Yaw calls out greenhouse gas initiative, talks rising opioid deaths

State Sen. Gene Yaw, R-Loyalsock Township, speaks to the Sun-Gazette editorial board on Wednesday. DAVE KENNEDY/Sun-Gazette

According to one local lawmaker, residents of the region will pay higher electric bills if a greenhouse gas initiative isn’t blocked.

State Sen. Gene Law, R-Loyalsock Township, recently spoke out against the Regional Greenhouse Gas Initiative, or RGGI, a compact of 10 states including Pennsylvania to reduce gas emissions from the power sector.

RGGI calls for states to set regional caps on carbon dioxide emissions from power plants.

Carbon-emitting plants would purchase allowances at state-run auctions to emit carbon, with one allowance required for each ton of carbon emitted and proceeds from allowances used by the state to fund renewable energy and energy efficiency projects.

“Ninety-nine percent of people have no idea what it (RGGI) is,” said Yaw, who has repeatedly criticized the initiative.

He said RGGI will result only in rising electricity prices while doing virtually nothing to reduce emissions.

Gov. Wolf issued an executive order directing the state Department of

Environmental Protection to join RGGI.

“The question is, why are we doing this. What’s the benefit?” Yaw said.

Yaw, who serves as chair of the Senate Environmental Resources & Energy Committee, said there exist other means of reducing the state’s carbon footprint.

“We should cut down on emissions,” he said. “I absolutely believe in climate change. It’s been going on and will continue to go on.”

Other conservation efforts have Yaw’s support: legislation being pushed by Yaw includes bills addressing agricultural conservation practices and use of lawn fertilizers.

The former would establish funding to help farmers implement measures to reduce pollution runoff to streams from agricultural operations and improve overall water quality in the state.

Senate Bill 251, as initially proposed, would update the 1965 Pennsylvania Fertilizer Act to establish best practices for use of fertilizer, create a certification program for commercial use, promote public education and outreach and require improved labeling and reporting.

On other issues, Yaw said broadband expansion is foremost on the minds of people across the 23rd Senate District.

With 24 school districts and 144 municipal governments in his district, high-speed internet service is vital, including in many rural remote areas where it doesn’t exist.

“It’s a big deal,” he said.

Broadband is vital for schools, businesses, farmers and telemedicine.

“The cost is the issue,” he said.

Yaw said lawmakers will also be busy with the state budget process.

“We are probably in pretty good shape financially,” he said.

Gov. Wolf recently announced that the state has a fat budget reserve, a growing surplus and billions of dollars in unspent federal coronavirus dollars.

Excess funds can be expected to bring more requests for additional funding for programs, Yaw noted.

However, ongoing high inflation will only drive up costs for programs and services.

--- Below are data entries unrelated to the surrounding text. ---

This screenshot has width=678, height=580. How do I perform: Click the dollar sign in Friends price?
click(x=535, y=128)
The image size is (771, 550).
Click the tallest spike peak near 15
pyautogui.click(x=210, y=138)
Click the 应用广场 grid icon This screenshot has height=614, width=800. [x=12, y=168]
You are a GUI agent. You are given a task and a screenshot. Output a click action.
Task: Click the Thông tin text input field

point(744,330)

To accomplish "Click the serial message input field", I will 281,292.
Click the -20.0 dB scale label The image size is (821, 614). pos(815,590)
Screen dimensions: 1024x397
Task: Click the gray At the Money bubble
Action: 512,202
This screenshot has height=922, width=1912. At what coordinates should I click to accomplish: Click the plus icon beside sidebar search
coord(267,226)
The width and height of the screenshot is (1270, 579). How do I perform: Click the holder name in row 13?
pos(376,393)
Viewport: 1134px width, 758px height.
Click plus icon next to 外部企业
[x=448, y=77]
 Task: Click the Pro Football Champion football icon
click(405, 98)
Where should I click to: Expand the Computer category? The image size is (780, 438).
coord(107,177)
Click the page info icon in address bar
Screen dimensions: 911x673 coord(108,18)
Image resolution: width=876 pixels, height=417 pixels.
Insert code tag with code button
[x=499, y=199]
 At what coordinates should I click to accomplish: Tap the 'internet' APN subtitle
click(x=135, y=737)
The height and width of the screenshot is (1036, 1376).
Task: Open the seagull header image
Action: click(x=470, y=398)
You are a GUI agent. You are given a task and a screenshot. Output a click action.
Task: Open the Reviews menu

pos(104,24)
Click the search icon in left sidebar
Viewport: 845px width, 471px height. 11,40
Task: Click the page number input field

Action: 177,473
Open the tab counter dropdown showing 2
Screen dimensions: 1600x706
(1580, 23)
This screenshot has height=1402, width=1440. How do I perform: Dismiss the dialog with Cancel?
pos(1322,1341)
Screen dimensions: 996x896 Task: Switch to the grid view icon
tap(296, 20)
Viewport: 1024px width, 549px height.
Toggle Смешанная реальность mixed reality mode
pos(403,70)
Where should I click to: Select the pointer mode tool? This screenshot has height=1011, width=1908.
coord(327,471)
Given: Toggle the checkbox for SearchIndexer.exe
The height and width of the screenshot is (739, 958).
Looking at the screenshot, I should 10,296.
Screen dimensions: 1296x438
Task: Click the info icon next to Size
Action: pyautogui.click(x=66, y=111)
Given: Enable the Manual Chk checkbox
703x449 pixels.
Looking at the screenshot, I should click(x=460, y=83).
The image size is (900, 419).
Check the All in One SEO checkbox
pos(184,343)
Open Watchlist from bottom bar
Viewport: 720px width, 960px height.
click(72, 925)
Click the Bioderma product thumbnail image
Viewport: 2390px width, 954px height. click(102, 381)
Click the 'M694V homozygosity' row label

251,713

He said the question of what federal funds made available to the state will impact the budget process.

Yaw said opioids addiction remains a big problem in the state with the numbers of fatal overdoses “up significantly.”

He said he felt progress was being made in addressing the issue through 2019.

“Then COVID hit,” he said.

The pandemic and the rising use of fentanyl likely exacerbated the opioid problem, he said.

Addiction, he said, is a serious problem and should not be considered a moral failing by its victims.

The Center for Rural Pennsylvania Board of Directors, chaired by Yaw, will hold a virtual public hearing Feb. 11 to learn more about COVID-19’s influence on the opioid problem.

Yaw, first elected to the Senate in 2008, declined to say if he will seek re-election in three years.

He said the challenge of the job is what “keeps me going.”